### STATED EXERCISE
Rewrite the material below with "screenshot" replaced by "screen capture" and all else left unchanged.

### RECORDED DATA

--- begin ---

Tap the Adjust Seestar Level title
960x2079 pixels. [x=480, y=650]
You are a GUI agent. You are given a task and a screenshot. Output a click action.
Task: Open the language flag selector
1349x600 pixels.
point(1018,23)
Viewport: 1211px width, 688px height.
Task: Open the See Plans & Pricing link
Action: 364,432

--- end ---

### EXERCISE ANSWER
Tap the Adjust Seestar Level title
960x2079 pixels. [x=480, y=650]
You are a GUI agent. You are given a task and a screen capture. Output a click action.
Task: Open the language flag selector
1349x600 pixels.
point(1018,23)
Viewport: 1211px width, 688px height.
Task: Open the See Plans & Pricing link
Action: 364,432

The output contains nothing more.